Notwithstanding the near-universal praise the Voting Rights Act has received for ending some of the most overt discriminatory practices in our country’s voting history, there are some saying the Voting Rights Act’s time has passed. In fact, on Wednesday, the Supreme Court will hear oral arguments from Shelby County, Ala., that a key provision of the Voting Rights Act is unconstitutional and should be struck down. These arguments are misguided. The Voting Rights Act remains a vital piece of our national moral commitment never to permit racial discrimination in elections again.

The Voting Rights Act does a number of things. It outlaws literacy tests in specific areas, appoints federal examiners in certain problematic areas to register voters and monitor elections, and criminalizes voter intimidation, threats, and coercion.
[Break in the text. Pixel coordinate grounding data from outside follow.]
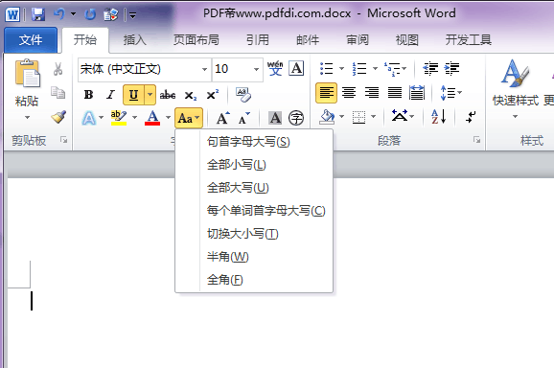The height and width of the screenshot is (368, 554).
Task: Apply strikethrough with the abc icon
Action: coord(168,95)
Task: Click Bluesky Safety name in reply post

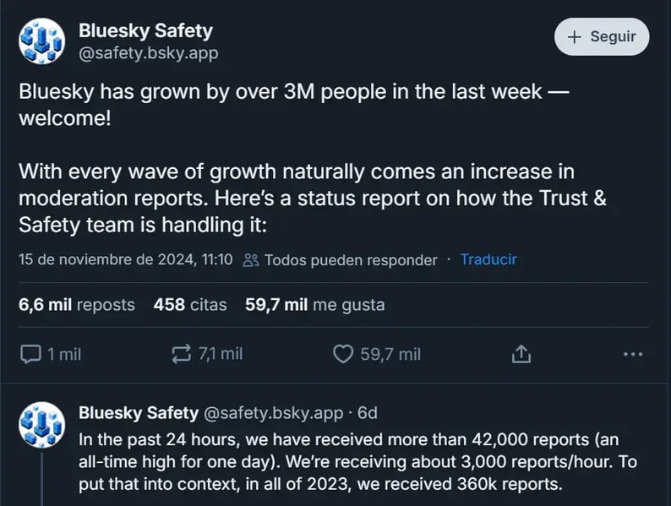Action: click(x=139, y=413)
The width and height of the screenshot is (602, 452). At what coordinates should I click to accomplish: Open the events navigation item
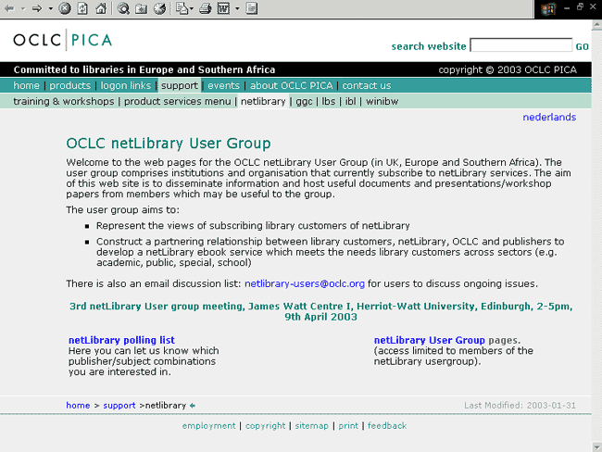(x=224, y=85)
The Act also sets up a “preclearance” process that requires certain places with the worst histories of discrimination to gain approval from a federal court or the Department of Justice before making election changes. These jurisdictions must prove that any change was not designed for, or have the effect of, discriminating against minority voters.

This procedure makes sense to me. A just government is an institution — like the church and the family — that is ordained of God. We wouldn’t be very good stewards of that institution if we allowed racial discrimination to fester in our political processes until some private litigant mustered up the resources to challenge all of the discriminatory practices on a one-by-one basis. The preclearance provision, known as Section 5, ensures that we stamp out discriminatory laws before they harm voters of color at the ballot box. And Section 5 is the part of the Voting Rights Act that is under attack.
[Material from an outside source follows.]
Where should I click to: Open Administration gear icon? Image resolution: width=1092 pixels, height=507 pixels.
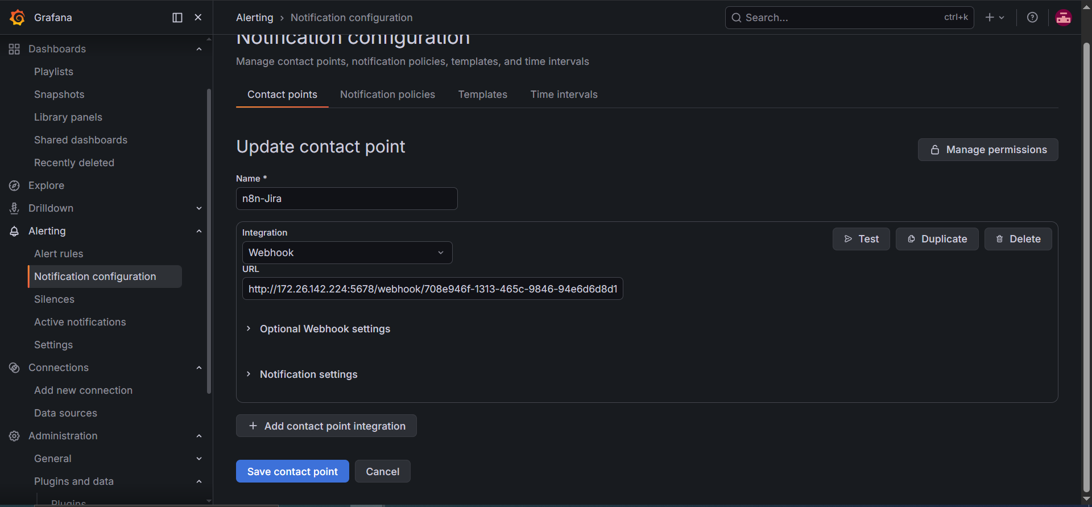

When the lawyers square off in front of the Supreme Court on Wednesday, there will be much talk of dry and technical legal terms like “congruence and proportionality” and “coverage formula.” In my mind, the legal issues are easy. The 15th Amendment to the Constitution gives Congress the power to enact laws to prevent racial discrimination in voting, and in 2006, Congress voted to continue the preclearance process with a near unanimous vote — 98-0 in the Senate and 390-33 in the House. The hard part is explaining to our citizens why, with all of the challenges our country is facing, some folks are working so hard to end a proven and effective tool in the fight to end racial discrimination in America. There is no dispute that our country has come a long way since the days of Jim Crow, and we should be proud of that progress. But we still have discriminatory election practices today. Just last summer, for example, a three-judge federal court concluded that the state of Texas intentionally discriminated against minority voters in their redistricting process. Not accidentally. Intentionally.
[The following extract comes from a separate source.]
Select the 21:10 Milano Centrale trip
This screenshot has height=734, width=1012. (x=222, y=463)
The faithful are called to serve others and our communities. Voting and political participation is one way of doing that. When racial discrimination prevents eligible Americans from participating in our democracy, that racial discrimination does not just silence one citizen’s voice, it interferes with a servant of God performing her or his duties to others. That interference is morally unacceptable, and under the Voting Rights Act, it is also legally unacceptable.

Myrna Pérez is Senior Counsel in the Democracy Program at the Brennan Center for Justice at NYU School of Law.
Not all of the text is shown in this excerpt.